BREAKING THE CASTLE

Lennox Theatre, April 7

8/10

Peter Cook is a brave actor and a braver writer. In essence, his one-man play is about his pathway to being in that play; one strewn with the road-spikes and riddled with the potholes of addiction. The main character, Dave, is an actor whose career was derailed by the need to find a way to cope.

It’s confronting stuff. Whether you’ve been addictive yourself, or have known someone who is, you’ll recognise the cold horrors. A crucial point being made is that the crime is not addiction: the crime is addiction being made a crime. As Dave says near the end, addicts are not intrinsically bad people for seeking solace in escape. In a more openly didactic moment, he states, “You don’t need to punish addicts. The hell of addiction is a punishment in itself.”

Peter Cook. Photos supplied.

Cook’s non-linear play jumps from binging on ice, coke and booze to being in rehab in Thailand; from auditioning for roles (including failing to land the part of a cockroach in a Mortein ad) to trying to evade imagined hitmen under a drug-induced, sleep-deprived psychosis. It contains a massively demanding role for Cook: 90 minutes of multiple characters, big speeches and some intensely physical acting.

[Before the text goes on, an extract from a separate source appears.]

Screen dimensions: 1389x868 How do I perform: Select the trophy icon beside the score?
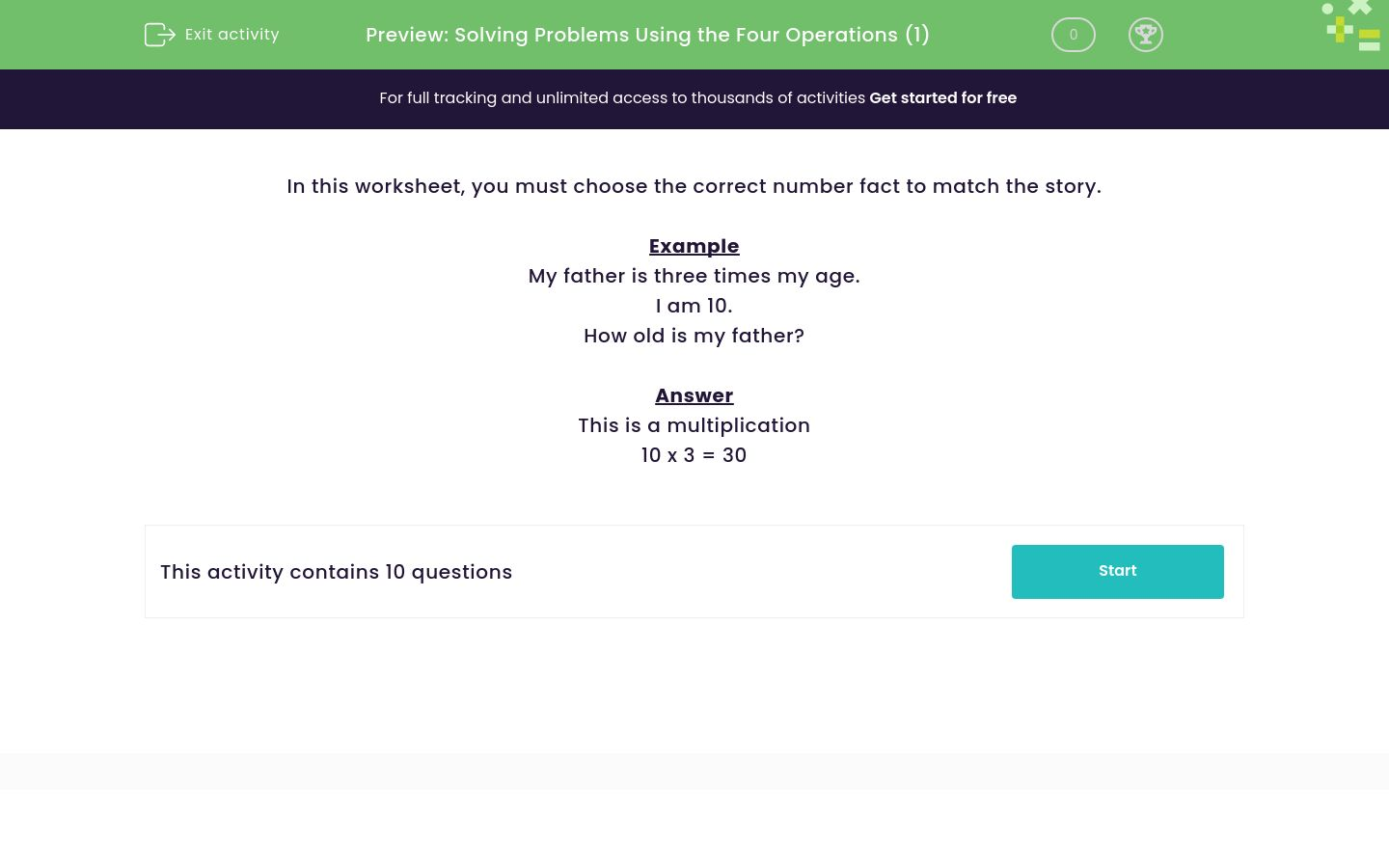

The script leaves much to the director, and Caroline Stacey (artistic director of Canberra’s The Street company) excels in solving the problems of constant transitions of time and space with clarity and fluidity, and in marshalling Cook’s energies as a performer. All other elements of the production contribute to the success, too. Imogen Keen’s set is a giant, distorted rhomboid that could represent an ice crystal, the granite hardness of the world, or an iceberg adrift on an ocean of possibilities. Gerry Corcoran’s lighting has some “wow!” moments more usual in rock concerts than plays, yet which are entirely apt, as when, during another audition that Dave fails miserably, he is blasted by two intersecting beams of light, like being caught in the crosshairs of a rifle. Kimmo Vennonen’s sound design, meanwhile, helps make the one-man show so three-dimensional.

In some ways the four-star rating is slightly generous, as there are still some lumps in the writing and some holes in the performance, but brave theatre with minor flaws beats safe mediocrity any day.